Records excerpted from a collection:
· · · ·
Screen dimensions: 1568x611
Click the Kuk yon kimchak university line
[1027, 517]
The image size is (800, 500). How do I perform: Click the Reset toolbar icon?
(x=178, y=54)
· · · ·
§ Requirement:
Every entry in the data should be returned exactly.

§ Your solution:
Screen dimensions: 1568x611
Click the Kuk yon kimchak university line
[1027, 517]
The image size is (800, 500). How do I perform: Click the Reset toolbar icon?
(x=178, y=54)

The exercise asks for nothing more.